Une telle structure est dite commerciale ou personne morale, du moment où elle est inscrite au RC. Une telle organisation est normalement dotée d’un conseil d’administration ou conseil de fondation qui prend ses décisions de manière autonome et indépendante des élus. L’avantage est donc que ce genre de structure a une capacité à contourner le côté strict des institutions publiques. Cela la détache vraisemblablement des conséquences de votations populaires ou d’élections fédérales. C’est donc un moyen idéal pour éviter les aléas de la démocratie tout en pérennisant la construction de l’intégration de la Suisse dans l’Europe...

Ce n’est donc pas une ambassade au sens classique qui ne peut bien évidemment être inscrite au registre du commerce. Pourtant, dans ce cas particulier, le chef de cette mission a le titre d’ambassadeur. Un système d’un genre nouveau est lancé. Il consiste à mélanger structure commerciale, autorité publique et pouvoir politique.

2. Le message des différentes votations populaires : En 1997, une initiative CONTRE l’ouverture de négociation d’adhésion à l’UE est lancée. Celle-ci était intitulée :"Négociations d’adhésion à l’UE : que le peuple décide". Elle prévoyait de rompre toutes les négociations déjà entamées. Elle souhaitait dans son deuxième volet que de nouvelles négociations ne puissent être entamées sans l’accord du peuple et des cantons. Ce positionnement extrême dans le refus d’une collaboration avec les voisins européens a été sévèrement rejeté par 74% du peuple et 100% des cantons.

En 2000 le peuple accepte par 67% les accords bilatéraux I signés entre la Suisse et l’UE. Une nouvelle initiative est servie aux Suisses en 2001. Elle s’intitulait : "Oui à l’Europe". L’initiative est sèchement rejetée le 4 mars 2001 par 76.8% du peuple et par la totalité des cantons.

Le peuple suisse a envoyé des messages tranchées et clairs à ses dirigeants qui pourraient être interprétés de la manière suivante : "Nous voulons un partenariat avec nos voisins européens mais non une dissolution dans un vaste marché économique".

3. La signature "d’accords bilatéraux sectoriels" : C’est donc cette appellation d’ "accords bilatéraux sectoriels" vendue au peuple suisse qui prévaudra. On parle d’accords bilatéraux sectoriels. Idée de génie qui donne le sentiment de contrats passés entre deux partenaires se limitant à des secteurs ciblés.

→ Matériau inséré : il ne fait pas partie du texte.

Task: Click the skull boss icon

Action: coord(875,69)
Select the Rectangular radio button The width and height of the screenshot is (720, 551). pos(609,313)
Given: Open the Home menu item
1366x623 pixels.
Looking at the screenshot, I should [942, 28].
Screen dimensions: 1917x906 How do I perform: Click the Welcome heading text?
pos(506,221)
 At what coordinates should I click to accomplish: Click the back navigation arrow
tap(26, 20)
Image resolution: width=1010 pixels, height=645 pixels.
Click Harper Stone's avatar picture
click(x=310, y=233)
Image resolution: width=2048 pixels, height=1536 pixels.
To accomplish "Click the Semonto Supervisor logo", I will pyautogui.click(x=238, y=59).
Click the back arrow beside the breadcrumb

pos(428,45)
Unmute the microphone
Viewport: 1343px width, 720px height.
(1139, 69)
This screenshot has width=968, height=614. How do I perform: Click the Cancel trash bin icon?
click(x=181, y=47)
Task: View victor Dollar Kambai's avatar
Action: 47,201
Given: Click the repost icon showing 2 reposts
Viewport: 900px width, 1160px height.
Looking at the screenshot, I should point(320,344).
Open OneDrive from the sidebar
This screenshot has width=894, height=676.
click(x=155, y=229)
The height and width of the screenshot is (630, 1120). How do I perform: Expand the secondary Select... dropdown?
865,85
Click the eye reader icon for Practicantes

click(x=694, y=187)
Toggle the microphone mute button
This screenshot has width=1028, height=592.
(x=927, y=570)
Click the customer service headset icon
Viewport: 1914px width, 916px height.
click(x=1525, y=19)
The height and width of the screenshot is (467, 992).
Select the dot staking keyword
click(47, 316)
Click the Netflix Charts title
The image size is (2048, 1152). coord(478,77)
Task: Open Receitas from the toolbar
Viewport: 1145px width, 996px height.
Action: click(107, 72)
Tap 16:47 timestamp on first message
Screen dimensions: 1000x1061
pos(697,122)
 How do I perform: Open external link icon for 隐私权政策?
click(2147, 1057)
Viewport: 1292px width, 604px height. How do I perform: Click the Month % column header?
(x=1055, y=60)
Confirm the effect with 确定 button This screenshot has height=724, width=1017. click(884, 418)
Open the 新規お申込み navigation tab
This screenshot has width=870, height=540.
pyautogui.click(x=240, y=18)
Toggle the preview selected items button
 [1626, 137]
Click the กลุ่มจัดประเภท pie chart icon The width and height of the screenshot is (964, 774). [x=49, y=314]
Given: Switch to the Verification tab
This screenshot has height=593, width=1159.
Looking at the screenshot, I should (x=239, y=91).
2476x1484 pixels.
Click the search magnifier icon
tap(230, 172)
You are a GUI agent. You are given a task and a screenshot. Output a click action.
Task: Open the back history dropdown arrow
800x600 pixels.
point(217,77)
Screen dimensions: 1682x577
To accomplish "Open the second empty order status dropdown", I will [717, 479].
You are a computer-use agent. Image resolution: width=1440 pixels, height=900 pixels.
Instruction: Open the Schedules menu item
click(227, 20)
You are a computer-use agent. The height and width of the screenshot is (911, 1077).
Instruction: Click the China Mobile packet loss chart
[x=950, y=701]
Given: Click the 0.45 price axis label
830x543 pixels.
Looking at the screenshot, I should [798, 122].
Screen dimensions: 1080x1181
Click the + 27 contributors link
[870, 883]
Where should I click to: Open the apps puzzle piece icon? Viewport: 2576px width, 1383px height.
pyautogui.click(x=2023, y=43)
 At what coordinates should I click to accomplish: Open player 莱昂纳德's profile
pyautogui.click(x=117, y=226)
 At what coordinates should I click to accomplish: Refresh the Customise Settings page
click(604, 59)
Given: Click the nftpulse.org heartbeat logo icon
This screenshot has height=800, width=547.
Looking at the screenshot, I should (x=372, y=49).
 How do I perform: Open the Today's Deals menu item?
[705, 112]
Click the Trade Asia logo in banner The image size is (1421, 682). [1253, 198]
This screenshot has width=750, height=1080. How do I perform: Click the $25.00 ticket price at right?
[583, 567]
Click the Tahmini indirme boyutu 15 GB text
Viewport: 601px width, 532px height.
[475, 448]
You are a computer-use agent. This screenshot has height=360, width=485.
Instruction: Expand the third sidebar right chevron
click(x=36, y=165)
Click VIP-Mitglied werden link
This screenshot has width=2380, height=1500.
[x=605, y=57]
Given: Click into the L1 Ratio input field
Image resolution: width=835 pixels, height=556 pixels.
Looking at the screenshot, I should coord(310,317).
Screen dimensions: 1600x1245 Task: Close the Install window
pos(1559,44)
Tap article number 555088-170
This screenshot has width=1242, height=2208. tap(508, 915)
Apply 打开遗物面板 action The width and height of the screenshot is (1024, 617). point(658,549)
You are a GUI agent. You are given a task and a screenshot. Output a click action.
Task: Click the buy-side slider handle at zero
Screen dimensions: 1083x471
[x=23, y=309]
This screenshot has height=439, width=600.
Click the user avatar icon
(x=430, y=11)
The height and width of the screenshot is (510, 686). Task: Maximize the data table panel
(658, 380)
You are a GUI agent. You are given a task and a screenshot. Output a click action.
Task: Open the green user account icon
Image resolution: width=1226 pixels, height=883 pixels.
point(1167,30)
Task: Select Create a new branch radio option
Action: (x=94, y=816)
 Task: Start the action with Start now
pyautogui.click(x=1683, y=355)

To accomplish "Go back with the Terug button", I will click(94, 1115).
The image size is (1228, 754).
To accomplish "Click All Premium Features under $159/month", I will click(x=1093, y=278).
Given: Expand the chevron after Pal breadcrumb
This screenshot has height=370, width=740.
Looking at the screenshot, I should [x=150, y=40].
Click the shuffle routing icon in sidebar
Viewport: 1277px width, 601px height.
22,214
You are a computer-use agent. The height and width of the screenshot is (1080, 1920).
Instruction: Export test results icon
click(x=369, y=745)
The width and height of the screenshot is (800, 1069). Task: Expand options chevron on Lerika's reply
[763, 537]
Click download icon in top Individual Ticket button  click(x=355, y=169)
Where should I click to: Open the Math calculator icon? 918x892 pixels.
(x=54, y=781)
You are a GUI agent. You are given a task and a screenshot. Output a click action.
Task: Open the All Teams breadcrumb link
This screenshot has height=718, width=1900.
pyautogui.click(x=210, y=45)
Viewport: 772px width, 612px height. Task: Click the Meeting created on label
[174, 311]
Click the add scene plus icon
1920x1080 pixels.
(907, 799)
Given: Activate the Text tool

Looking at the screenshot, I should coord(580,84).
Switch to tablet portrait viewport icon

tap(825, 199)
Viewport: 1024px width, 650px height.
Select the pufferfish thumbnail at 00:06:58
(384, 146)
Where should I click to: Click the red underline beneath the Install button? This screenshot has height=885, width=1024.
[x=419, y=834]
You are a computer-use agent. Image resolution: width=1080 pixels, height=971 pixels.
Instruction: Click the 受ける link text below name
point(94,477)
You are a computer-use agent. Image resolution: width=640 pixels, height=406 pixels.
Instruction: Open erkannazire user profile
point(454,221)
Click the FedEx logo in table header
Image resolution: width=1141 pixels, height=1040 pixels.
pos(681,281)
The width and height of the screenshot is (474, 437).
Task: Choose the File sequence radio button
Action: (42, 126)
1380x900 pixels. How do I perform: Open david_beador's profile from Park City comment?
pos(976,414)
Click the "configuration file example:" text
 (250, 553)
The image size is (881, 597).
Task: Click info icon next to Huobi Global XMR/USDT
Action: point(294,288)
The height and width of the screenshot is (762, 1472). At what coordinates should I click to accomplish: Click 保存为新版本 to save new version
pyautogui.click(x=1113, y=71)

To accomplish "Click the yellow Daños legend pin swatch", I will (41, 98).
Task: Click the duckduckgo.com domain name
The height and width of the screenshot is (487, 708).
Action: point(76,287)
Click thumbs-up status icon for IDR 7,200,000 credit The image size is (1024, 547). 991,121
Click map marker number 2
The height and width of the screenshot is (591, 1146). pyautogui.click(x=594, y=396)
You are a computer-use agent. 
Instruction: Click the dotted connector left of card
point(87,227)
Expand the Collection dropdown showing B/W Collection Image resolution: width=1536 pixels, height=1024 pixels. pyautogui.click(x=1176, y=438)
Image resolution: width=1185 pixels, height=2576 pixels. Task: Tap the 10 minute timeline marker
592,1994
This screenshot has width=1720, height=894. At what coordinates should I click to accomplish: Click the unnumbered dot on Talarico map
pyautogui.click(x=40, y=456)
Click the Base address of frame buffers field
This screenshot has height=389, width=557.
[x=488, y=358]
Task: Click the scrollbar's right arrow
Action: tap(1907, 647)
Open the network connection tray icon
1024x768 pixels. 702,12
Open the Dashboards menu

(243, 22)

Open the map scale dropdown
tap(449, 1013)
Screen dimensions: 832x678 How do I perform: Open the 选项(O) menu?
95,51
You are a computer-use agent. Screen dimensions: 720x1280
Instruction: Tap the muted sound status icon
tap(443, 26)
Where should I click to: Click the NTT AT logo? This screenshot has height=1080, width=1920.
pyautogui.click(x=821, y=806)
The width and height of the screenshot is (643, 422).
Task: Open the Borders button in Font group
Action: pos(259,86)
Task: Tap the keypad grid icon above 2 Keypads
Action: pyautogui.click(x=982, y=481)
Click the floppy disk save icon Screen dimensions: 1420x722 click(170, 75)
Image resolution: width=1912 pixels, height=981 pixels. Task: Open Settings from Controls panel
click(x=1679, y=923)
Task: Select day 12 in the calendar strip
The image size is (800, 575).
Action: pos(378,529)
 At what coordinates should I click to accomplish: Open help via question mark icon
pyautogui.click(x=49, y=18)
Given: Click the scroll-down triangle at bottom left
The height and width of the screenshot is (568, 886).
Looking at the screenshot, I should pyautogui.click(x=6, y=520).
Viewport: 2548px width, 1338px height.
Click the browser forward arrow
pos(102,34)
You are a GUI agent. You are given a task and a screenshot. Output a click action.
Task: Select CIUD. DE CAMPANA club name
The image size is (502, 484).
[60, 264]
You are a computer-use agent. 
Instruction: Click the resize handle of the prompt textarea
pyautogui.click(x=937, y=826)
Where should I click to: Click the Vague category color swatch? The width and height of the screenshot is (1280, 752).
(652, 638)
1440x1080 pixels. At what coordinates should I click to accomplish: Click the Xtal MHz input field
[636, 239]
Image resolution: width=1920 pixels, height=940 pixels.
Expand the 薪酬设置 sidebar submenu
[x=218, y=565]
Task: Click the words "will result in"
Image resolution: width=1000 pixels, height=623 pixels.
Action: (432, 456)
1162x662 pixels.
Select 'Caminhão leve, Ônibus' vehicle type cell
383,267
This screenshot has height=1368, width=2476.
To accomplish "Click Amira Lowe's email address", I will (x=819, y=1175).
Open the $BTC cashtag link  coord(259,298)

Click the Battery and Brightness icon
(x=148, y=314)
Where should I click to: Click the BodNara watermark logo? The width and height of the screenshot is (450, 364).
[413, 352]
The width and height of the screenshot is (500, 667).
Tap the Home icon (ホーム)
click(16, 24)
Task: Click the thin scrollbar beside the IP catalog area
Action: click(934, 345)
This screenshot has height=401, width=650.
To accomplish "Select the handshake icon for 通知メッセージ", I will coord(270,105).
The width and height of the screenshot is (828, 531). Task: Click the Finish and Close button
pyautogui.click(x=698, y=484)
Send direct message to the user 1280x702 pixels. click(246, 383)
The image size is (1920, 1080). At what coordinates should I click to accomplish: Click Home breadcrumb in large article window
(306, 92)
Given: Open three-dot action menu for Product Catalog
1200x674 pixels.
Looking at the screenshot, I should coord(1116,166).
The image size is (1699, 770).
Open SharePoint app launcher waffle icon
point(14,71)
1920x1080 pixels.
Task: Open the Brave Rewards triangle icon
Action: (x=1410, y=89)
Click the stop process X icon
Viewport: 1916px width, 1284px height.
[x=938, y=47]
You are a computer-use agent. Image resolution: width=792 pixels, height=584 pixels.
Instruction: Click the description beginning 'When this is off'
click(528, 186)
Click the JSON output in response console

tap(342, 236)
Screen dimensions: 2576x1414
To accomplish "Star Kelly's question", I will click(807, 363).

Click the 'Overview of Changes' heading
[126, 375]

Les mots choisis par les autorités sont très intéressants. Le mot "accord" sous-entend des négociations incluant des consensus faits de part et d’autre dans un désir commun de succès. Le mot "bilatéral" peut être interprété comme un partenariat entre deux entités souveraines où chaque partie fait des concessions pour arriver à un arrangement. Quant au mot "sectoriel", il laisse entendre une relation limitée à un domaine commercial.

Exit l’appellation"adhésion". Ce mot connoté négativement auprès de la population a été banni des discours des autorités fédérales. Cela a permis aux dirigeants de signer deux principaux "paquets" d’accords bilatéraux I et II.

Une démocratie sans le peuple ?

La question urgente qui se pose est la suivante : qu’impliquent réellement ces accords bilatéraux ? La Suisse est-elle encore un Etat-Nation ? Les Suisses ont-ils raison de penser encore qu’ils vivent toujours dans une Confédération, qu’ils sont toujours souverains dans le cadre d’une démocratie directe ou même semi-directe ?... Qu’ont concédé les autorités en échange de ces accords ? Est-ce que la volonté des votants a été respectée ? Ces accords sont-ils un relooking de l’adhésion à l’EEE – voire à l’UE, auquel cas nous serions face à un magistral coup de marketing ?

Depuis 1992, malgré un public farouchement opposé à l’entrée dans l’Union Européenne (UE), "l’élite" politique suisse, fortement aiguillonnée par "l’élite" du monde économique, va non seulement chercher un chemin pour y adhérer, mais aussi soutenir activement la construction européenne. Un véritable tour de force qui débouche aujourd’hui sur une Suisse proactive et grand sponsor de l’UE, bien que totalement dépourvue de pouvoir décisionnaire.